WORK TASK -
Where the data below contains pictures, omit them; output the rest word for word.

INPUT -

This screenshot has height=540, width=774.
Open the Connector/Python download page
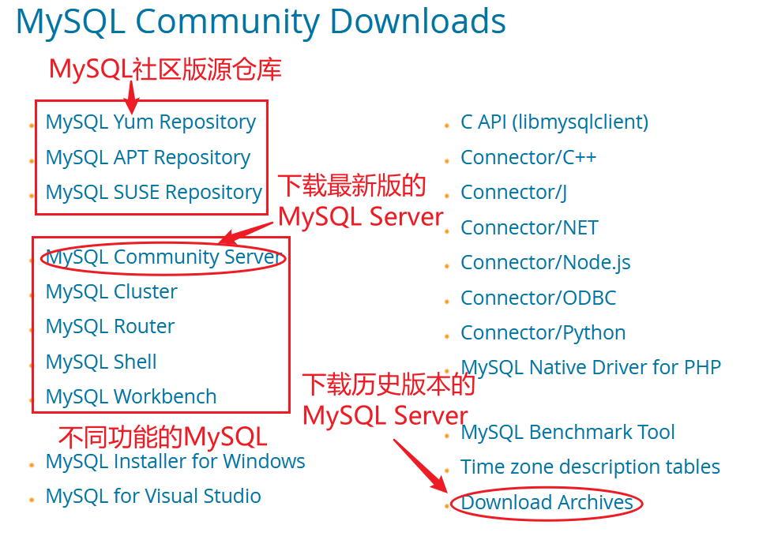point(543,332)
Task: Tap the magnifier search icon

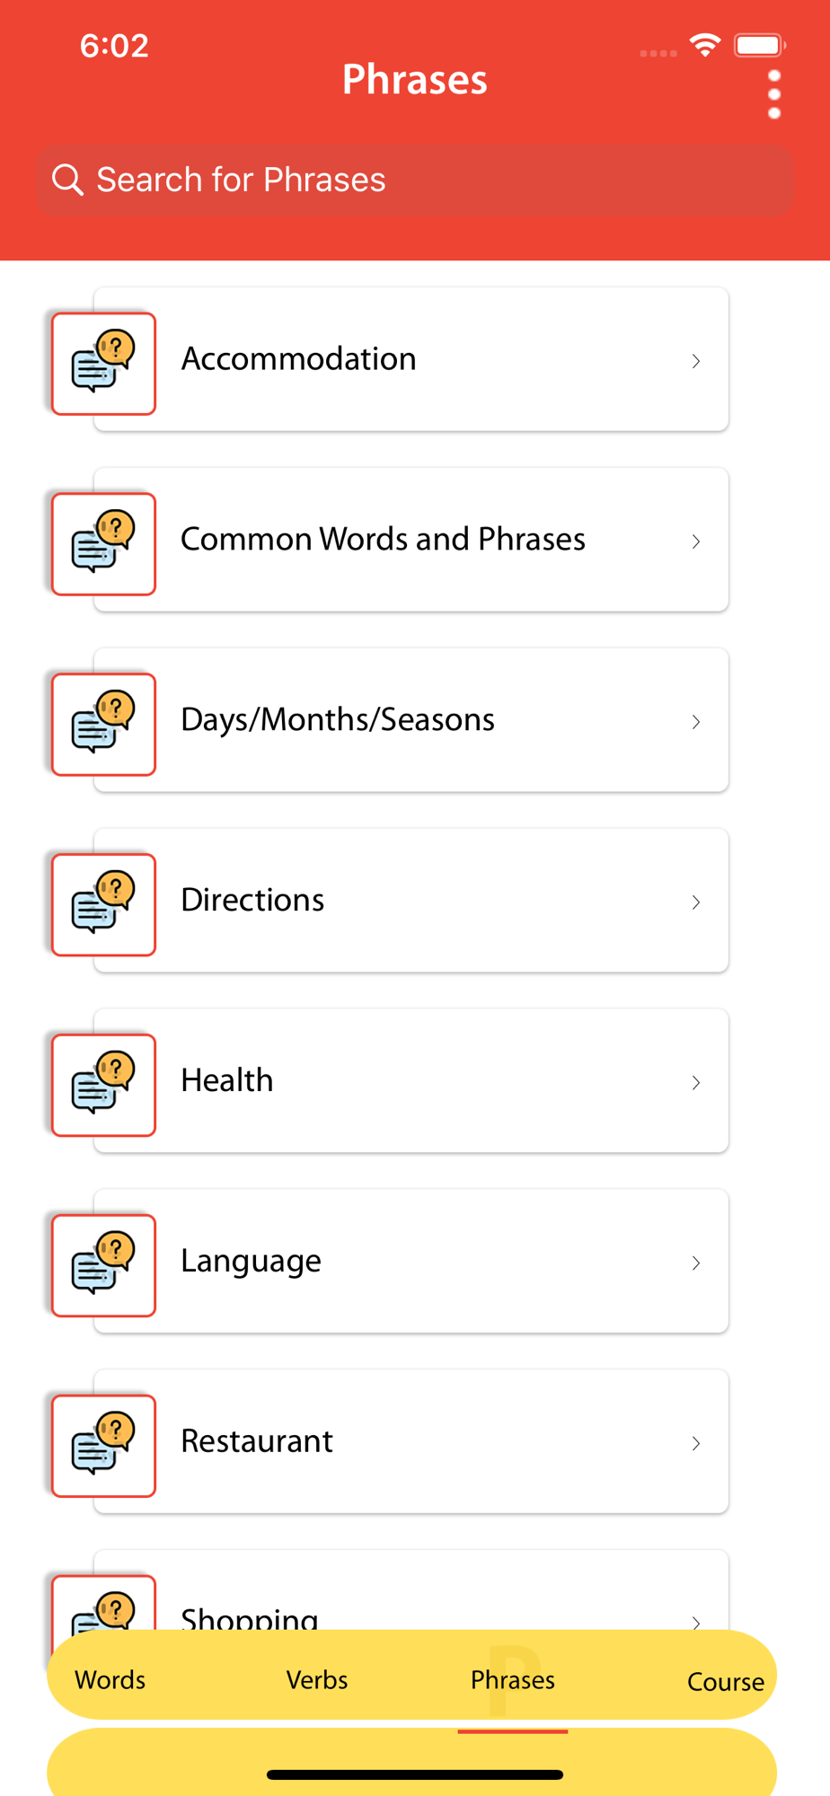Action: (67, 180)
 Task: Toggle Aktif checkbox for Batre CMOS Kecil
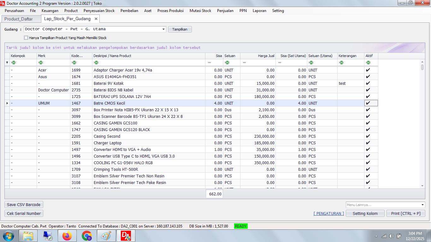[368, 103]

SOLUTION FOR THIS PROBLEM -
This screenshot has height=540, width=774.
Open the Connector/Python download page
point(543,332)
Task: Tap the magnifier search icon

Action: (67, 180)
 Task: Toggle Aktif checkbox for Batre CMOS Kecil
[368, 103]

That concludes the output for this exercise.